## WHAT IS NEEDED:
Reproduce the rows below word for word, keeping their order.
------------------------------------------------------------
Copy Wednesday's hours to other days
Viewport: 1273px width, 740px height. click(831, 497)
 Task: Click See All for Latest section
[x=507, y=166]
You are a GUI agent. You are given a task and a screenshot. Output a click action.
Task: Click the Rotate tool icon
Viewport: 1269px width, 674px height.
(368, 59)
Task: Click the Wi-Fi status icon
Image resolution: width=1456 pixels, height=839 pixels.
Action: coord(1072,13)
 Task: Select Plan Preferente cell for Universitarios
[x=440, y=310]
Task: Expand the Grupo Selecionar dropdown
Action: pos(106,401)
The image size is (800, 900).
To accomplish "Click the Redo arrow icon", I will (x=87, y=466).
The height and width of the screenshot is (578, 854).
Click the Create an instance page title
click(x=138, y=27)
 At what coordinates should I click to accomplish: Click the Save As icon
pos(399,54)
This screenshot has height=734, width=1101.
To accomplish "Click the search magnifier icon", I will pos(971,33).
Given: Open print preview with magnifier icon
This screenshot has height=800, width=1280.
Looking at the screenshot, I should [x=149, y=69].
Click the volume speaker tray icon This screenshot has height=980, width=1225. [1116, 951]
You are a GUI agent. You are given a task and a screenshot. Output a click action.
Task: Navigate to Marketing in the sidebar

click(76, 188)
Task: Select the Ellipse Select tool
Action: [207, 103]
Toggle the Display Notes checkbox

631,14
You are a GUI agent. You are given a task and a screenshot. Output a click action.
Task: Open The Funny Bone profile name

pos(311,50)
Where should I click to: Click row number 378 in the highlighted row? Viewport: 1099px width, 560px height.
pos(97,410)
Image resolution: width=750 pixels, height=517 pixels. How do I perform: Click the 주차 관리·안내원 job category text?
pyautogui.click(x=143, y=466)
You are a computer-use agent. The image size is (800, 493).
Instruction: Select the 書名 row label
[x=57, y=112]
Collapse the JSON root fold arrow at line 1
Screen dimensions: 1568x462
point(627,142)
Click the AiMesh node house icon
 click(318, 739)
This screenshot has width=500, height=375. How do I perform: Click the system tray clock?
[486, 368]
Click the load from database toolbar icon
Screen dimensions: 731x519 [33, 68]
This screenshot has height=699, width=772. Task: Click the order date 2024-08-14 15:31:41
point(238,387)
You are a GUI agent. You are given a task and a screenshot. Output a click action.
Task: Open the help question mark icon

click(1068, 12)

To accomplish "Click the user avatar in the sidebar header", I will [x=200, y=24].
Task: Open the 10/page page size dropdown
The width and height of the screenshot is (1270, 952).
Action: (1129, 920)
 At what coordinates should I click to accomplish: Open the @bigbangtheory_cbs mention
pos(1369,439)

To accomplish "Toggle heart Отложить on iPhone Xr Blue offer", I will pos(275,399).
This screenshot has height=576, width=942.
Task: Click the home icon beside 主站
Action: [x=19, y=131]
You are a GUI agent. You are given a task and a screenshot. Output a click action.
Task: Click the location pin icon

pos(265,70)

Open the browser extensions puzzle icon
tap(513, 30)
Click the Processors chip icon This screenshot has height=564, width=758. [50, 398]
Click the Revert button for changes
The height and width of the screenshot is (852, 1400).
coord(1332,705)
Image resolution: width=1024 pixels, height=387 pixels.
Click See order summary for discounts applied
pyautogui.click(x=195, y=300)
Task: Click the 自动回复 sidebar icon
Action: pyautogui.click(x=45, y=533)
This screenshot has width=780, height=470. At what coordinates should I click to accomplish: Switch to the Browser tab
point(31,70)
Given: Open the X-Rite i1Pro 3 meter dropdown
------------------------------------------------------------
## ANSWER IN FULL:
Copy Wednesday's hours to other days
Viewport: 1273px width, 740px height. click(831, 497)
 Task: Click See All for Latest section
[x=507, y=166]
You are a GUI agent. You are given a task and a screenshot. Output a click action.
Task: Click the Rotate tool icon
Viewport: 1269px width, 674px height.
(368, 59)
Task: Click the Wi-Fi status icon
Image resolution: width=1456 pixels, height=839 pixels.
Action: coord(1072,13)
 Task: Select Plan Preferente cell for Universitarios
[x=440, y=310]
Task: Expand the Grupo Selecionar dropdown
Action: pos(106,401)
The image size is (800, 900).
To accomplish "Click the Redo arrow icon", I will (x=87, y=466).
The height and width of the screenshot is (578, 854).
Click the Create an instance page title
click(x=138, y=27)
 At what coordinates should I click to accomplish: Click the Save As icon
pos(399,54)
This screenshot has height=734, width=1101.
To accomplish "Click the search magnifier icon", I will pos(971,33).
Given: Open print preview with magnifier icon
This screenshot has height=800, width=1280.
Looking at the screenshot, I should [x=149, y=69].
Click the volume speaker tray icon This screenshot has height=980, width=1225. [1116, 951]
You are a GUI agent. You are given a task and a screenshot. Output a click action.
Task: Navigate to Marketing in the sidebar

click(76, 188)
Task: Select the Ellipse Select tool
Action: [207, 103]
Toggle the Display Notes checkbox

631,14
You are a GUI agent. You are given a task and a screenshot. Output a click action.
Task: Open The Funny Bone profile name

pos(311,50)
Where should I click to: Click row number 378 in the highlighted row? Viewport: 1099px width, 560px height.
pos(97,410)
Image resolution: width=750 pixels, height=517 pixels. How do I perform: Click the 주차 관리·안내원 job category text?
pyautogui.click(x=143, y=466)
You are a computer-use agent. The image size is (800, 493).
Instruction: Select the 書名 row label
[x=57, y=112]
Collapse the JSON root fold arrow at line 1
Screen dimensions: 1568x462
point(627,142)
Click the AiMesh node house icon
 click(318, 739)
This screenshot has width=500, height=375. How do I perform: Click the system tray clock?
[486, 368]
Click the load from database toolbar icon
Screen dimensions: 731x519 [33, 68]
This screenshot has height=699, width=772. Task: Click the order date 2024-08-14 15:31:41
point(238,387)
You are a GUI agent. You are given a task and a screenshot. Output a click action.
Task: Open the help question mark icon

click(1068, 12)

To accomplish "Click the user avatar in the sidebar header", I will [x=200, y=24].
Task: Open the 10/page page size dropdown
The width and height of the screenshot is (1270, 952).
Action: (1129, 920)
 At what coordinates should I click to accomplish: Open the @bigbangtheory_cbs mention
pos(1369,439)

To accomplish "Toggle heart Отложить on iPhone Xr Blue offer", I will pos(275,399).
This screenshot has height=576, width=942.
Task: Click the home icon beside 主站
Action: [x=19, y=131]
You are a GUI agent. You are given a task and a screenshot. Output a click action.
Task: Click the location pin icon

pos(265,70)

Open the browser extensions puzzle icon
tap(513, 30)
Click the Processors chip icon This screenshot has height=564, width=758. [50, 398]
Click the Revert button for changes
The height and width of the screenshot is (852, 1400).
coord(1332,705)
Image resolution: width=1024 pixels, height=387 pixels.
Click See order summary for discounts applied
pyautogui.click(x=195, y=300)
Task: Click the 自动回复 sidebar icon
Action: pyautogui.click(x=45, y=533)
This screenshot has width=780, height=470. At what coordinates should I click to accomplish: Switch to the Browser tab
point(31,70)
Given: Open the X-Rite i1Pro 3 meter dropdown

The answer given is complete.